CeresMED, which owns medical cannabis vendors Champlain Valley Dispensary and Southern Vermont Wellness, will merge with the Toronto-based company Slang Worldwide in a $25 million deal. The transaction will provide CeresMED with an infusion of capital as it prepares to enter the recreational market next year.
“It's been a long road to get here, and we’re super excited to have found someone who aligns with our values and how we see ourselves in the bigger industry, and who can capitalize us,” said Bridget Conry, director of brand experience for CeresMED. “It's been really hard to finance our growth.”
Slang, a publicly traded company that buys and sells licenses for cannabis edibles and accessories, has distributed some of its own brands through CeresMED’s dispensaries since 2015; because federal law prohibits the interstate sale of cannabis, explained Conry, CeresMED purchases the formulas and manufacturing equipment from Slang, then assembles the products in its own facilities.
The merger will underwrite a 50,000-square-foot expansion of CeresMED’s Milton headquarters and eventually allow the company to hire up to 50 more employees, said Conry, effectively doubling its size. The acquisition will also open new markets for CeresMED’s Vermont-manufactured CBD products in 12 other states, including Oregon and Colorado, where Slang owns distribution channels.
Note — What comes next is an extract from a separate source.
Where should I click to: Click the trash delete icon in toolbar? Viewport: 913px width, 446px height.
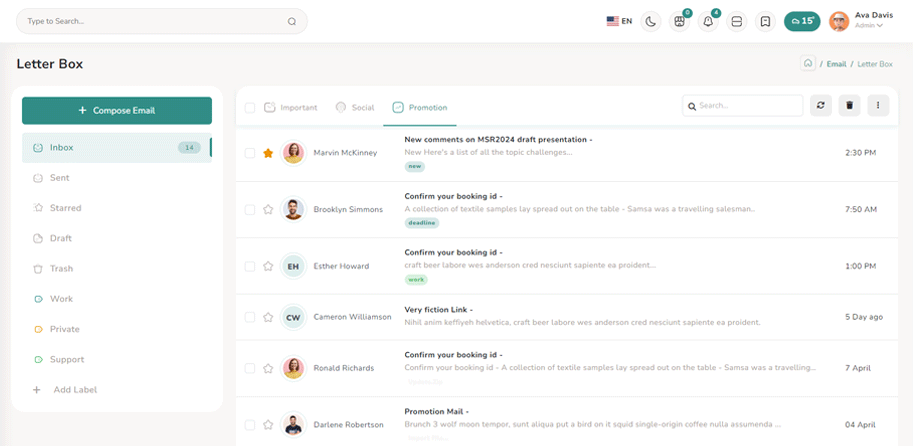point(849,105)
“This is an opportunity for Vermont brands, especially women and BIPOC-owned brands, to get that exposure and possibly be able to link up to those supply chains, as well,” said Conry.
With the sale of CeresMED, all three of Vermont’s medical cannabis license holders will be owned by out-of-state conglomerates. Under S.54, the bill passed by the Vermont legislature last year that legalized the sale of recreational marijuana, medical cannabis license holders can begin selling for recreational use in May 2022, five months earlier than the October 2022 start date for other Vermont retailers. Given the added advantages of corporate investment, some cannabis advocates are concerned that Vermont’s recreational market has already been stacked against small independent producers.
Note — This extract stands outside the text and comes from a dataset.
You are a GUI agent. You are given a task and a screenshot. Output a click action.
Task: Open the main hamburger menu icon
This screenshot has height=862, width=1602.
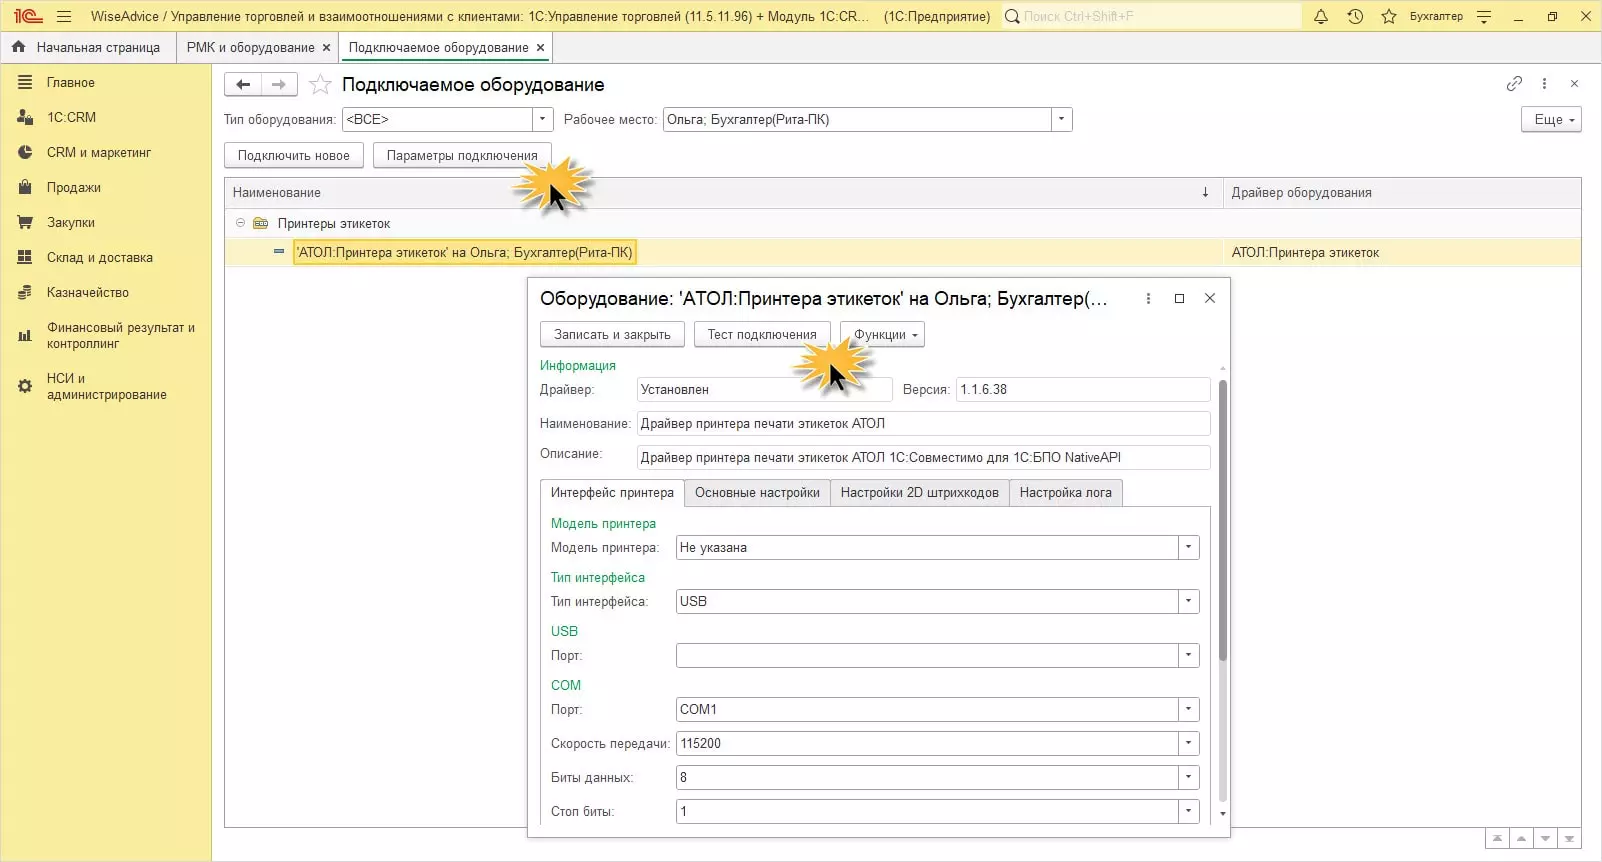(x=64, y=16)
“This kind of consolidation isn’t a surprise, unfortunately, but it’s happening even sooner than we anticipated,” said Geoffrey Pizzutillo, executive director of the Vermont Growers Association.
In other states that have legalized recreational use, he said, retailers who operate under large corporate umbrellas can afford to set artificially low prices to gain advantage over their competitors. The Vermont Growers Association has been advocating for municipalities to ensure greater equity in the cannabis marketplace, Pizzutillo said; several towns, including Burlington, adopted policies on Town Meeting Day that eliminate the five-month head start for medical license holders.
“We want a decentralized, craft-driven market,” said Pizzutillo, “so we can export our $20 gram just like we export our $10 IPAs.”